[Stored items]
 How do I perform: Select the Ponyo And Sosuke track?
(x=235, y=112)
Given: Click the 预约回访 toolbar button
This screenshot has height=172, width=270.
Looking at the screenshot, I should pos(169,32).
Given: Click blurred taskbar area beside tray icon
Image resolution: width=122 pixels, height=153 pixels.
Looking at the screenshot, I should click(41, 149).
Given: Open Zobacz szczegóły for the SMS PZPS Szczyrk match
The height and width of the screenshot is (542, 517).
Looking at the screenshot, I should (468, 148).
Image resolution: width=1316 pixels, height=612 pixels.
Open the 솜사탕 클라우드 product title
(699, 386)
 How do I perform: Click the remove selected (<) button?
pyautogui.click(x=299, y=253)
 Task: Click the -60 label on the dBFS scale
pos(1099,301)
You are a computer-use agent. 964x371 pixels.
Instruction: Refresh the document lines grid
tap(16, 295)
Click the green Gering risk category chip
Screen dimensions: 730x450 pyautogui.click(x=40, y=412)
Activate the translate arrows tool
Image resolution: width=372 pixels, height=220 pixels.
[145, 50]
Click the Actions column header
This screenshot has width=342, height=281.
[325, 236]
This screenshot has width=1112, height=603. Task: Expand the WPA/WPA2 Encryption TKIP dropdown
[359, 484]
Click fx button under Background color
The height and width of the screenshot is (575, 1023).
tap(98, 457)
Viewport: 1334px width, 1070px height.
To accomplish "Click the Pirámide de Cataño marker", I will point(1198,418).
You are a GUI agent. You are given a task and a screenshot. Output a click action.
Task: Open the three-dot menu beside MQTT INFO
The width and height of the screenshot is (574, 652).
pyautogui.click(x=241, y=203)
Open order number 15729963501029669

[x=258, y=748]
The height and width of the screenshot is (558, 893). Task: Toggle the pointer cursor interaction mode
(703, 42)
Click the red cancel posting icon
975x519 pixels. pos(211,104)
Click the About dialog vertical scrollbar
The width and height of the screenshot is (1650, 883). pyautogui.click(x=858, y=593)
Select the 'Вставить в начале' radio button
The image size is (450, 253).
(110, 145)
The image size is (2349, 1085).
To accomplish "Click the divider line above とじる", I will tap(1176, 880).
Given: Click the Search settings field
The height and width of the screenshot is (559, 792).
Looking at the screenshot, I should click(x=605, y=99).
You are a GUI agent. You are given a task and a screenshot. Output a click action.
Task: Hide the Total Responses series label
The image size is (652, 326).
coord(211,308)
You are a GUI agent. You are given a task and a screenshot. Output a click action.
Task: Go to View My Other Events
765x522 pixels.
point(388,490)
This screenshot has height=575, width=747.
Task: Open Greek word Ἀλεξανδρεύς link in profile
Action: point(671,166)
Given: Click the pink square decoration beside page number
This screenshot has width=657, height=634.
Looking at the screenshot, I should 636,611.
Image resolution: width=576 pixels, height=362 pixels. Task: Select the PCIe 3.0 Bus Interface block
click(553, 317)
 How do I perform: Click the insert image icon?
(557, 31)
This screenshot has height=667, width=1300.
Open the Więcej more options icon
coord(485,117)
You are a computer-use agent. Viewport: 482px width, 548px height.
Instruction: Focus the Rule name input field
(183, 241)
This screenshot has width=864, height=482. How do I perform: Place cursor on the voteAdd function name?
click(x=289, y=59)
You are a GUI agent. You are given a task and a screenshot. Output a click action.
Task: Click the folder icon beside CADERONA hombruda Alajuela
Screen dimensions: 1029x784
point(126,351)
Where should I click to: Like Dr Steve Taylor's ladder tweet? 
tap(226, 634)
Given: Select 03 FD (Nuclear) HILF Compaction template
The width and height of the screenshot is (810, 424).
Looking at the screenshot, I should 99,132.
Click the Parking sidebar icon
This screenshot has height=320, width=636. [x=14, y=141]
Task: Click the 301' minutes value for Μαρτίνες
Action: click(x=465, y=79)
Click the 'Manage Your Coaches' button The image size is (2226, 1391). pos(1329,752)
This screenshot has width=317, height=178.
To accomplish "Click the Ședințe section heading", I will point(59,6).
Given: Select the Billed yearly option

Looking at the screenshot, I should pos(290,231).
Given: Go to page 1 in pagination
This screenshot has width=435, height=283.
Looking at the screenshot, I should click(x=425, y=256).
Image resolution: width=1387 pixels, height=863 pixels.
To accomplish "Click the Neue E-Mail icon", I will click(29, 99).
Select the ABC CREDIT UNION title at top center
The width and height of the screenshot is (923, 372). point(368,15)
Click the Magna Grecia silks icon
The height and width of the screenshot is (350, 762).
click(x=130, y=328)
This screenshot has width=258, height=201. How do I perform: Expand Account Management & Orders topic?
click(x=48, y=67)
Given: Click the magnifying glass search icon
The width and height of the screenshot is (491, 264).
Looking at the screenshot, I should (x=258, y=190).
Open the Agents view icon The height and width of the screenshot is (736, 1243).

WORK TO BE COMPLETED: The data above must be reproduced in full, exactly as given.

YOUR RESPONSE:
 How do I perform: Select the Ponyo And Sosuke track?
(x=235, y=112)
Given: Click the 预约回访 toolbar button
This screenshot has height=172, width=270.
Looking at the screenshot, I should pos(169,32).
Given: Click blurred taskbar area beside tray icon
Image resolution: width=122 pixels, height=153 pixels.
Looking at the screenshot, I should click(41, 149).
Given: Open Zobacz szczegóły for the SMS PZPS Szczyrk match
The height and width of the screenshot is (542, 517).
Looking at the screenshot, I should (468, 148).
Image resolution: width=1316 pixels, height=612 pixels.
Open the 솜사탕 클라우드 product title
(699, 386)
 How do I perform: Click the remove selected (<) button?
pyautogui.click(x=299, y=253)
 Task: Click the -60 label on the dBFS scale
pos(1099,301)
You are a computer-use agent. 964x371 pixels.
Instruction: Refresh the document lines grid
tap(16, 295)
Click the green Gering risk category chip
Screen dimensions: 730x450 pyautogui.click(x=40, y=412)
Activate the translate arrows tool
Image resolution: width=372 pixels, height=220 pixels.
[145, 50]
Click the Actions column header
This screenshot has width=342, height=281.
[325, 236]
This screenshot has width=1112, height=603. Task: Expand the WPA/WPA2 Encryption TKIP dropdown
[359, 484]
Click fx button under Background color
The height and width of the screenshot is (575, 1023).
tap(98, 457)
Viewport: 1334px width, 1070px height.
To accomplish "Click the Pirámide de Cataño marker", I will point(1198,418).
You are a GUI agent. You are given a task and a screenshot. Output a click action.
Task: Open the three-dot menu beside MQTT INFO
The width and height of the screenshot is (574, 652).
pyautogui.click(x=241, y=203)
Open order number 15729963501029669

[x=258, y=748]
The height and width of the screenshot is (558, 893). Task: Toggle the pointer cursor interaction mode
(703, 42)
Click the red cancel posting icon
975x519 pixels. pos(211,104)
Click the About dialog vertical scrollbar
The width and height of the screenshot is (1650, 883). pyautogui.click(x=858, y=593)
Select the 'Вставить в начале' radio button
The image size is (450, 253).
(110, 145)
The image size is (2349, 1085).
To accomplish "Click the divider line above とじる", I will tap(1176, 880).
Given: Click the Search settings field
The height and width of the screenshot is (559, 792).
Looking at the screenshot, I should click(x=605, y=99).
You are a GUI agent. You are given a task and a screenshot. Output a click action.
Task: Hide the Total Responses series label
The image size is (652, 326).
coord(211,308)
You are a GUI agent. You are given a task and a screenshot. Output a click action.
Task: Go to View My Other Events
765x522 pixels.
point(388,490)
This screenshot has height=575, width=747.
Task: Open Greek word Ἀλεξανδρεύς link in profile
Action: point(671,166)
Given: Click the pink square decoration beside page number
This screenshot has width=657, height=634.
Looking at the screenshot, I should 636,611.
Image resolution: width=576 pixels, height=362 pixels. Task: Select the PCIe 3.0 Bus Interface block
click(553, 317)
 How do I perform: Click the insert image icon?
(557, 31)
This screenshot has height=667, width=1300.
Open the Więcej more options icon
coord(485,117)
You are a computer-use agent. Viewport: 482px width, 548px height.
Instruction: Focus the Rule name input field
(183, 241)
This screenshot has width=864, height=482. How do I perform: Place cursor on the voteAdd function name?
click(x=289, y=59)
You are a GUI agent. You are given a task and a screenshot. Output a click action.
Task: Click the folder icon beside CADERONA hombruda Alajuela
Screen dimensions: 1029x784
point(126,351)
Where should I click to: Like Dr Steve Taylor's ladder tweet? 
tap(226, 634)
Given: Select 03 FD (Nuclear) HILF Compaction template
The width and height of the screenshot is (810, 424).
Looking at the screenshot, I should 99,132.
Click the Parking sidebar icon
This screenshot has height=320, width=636. [x=14, y=141]
Task: Click the 301' minutes value for Μαρτίνες
Action: click(x=465, y=79)
Click the 'Manage Your Coaches' button The image size is (2226, 1391). pos(1329,752)
This screenshot has width=317, height=178.
To accomplish "Click the Ședințe section heading", I will point(59,6).
Given: Select the Billed yearly option

Looking at the screenshot, I should pos(290,231).
Given: Go to page 1 in pagination
This screenshot has width=435, height=283.
Looking at the screenshot, I should click(x=425, y=256).
Image resolution: width=1387 pixels, height=863 pixels.
To accomplish "Click the Neue E-Mail icon", I will click(29, 99).
Select the ABC CREDIT UNION title at top center
The width and height of the screenshot is (923, 372). point(368,15)
Click the Magna Grecia silks icon
The height and width of the screenshot is (350, 762).
click(x=130, y=328)
This screenshot has width=258, height=201. How do I perform: Expand Account Management & Orders topic?
click(x=48, y=67)
Given: Click the magnifying glass search icon
The width and height of the screenshot is (491, 264).
Looking at the screenshot, I should (x=258, y=190).
Open the Agents view icon The height and width of the screenshot is (736, 1243).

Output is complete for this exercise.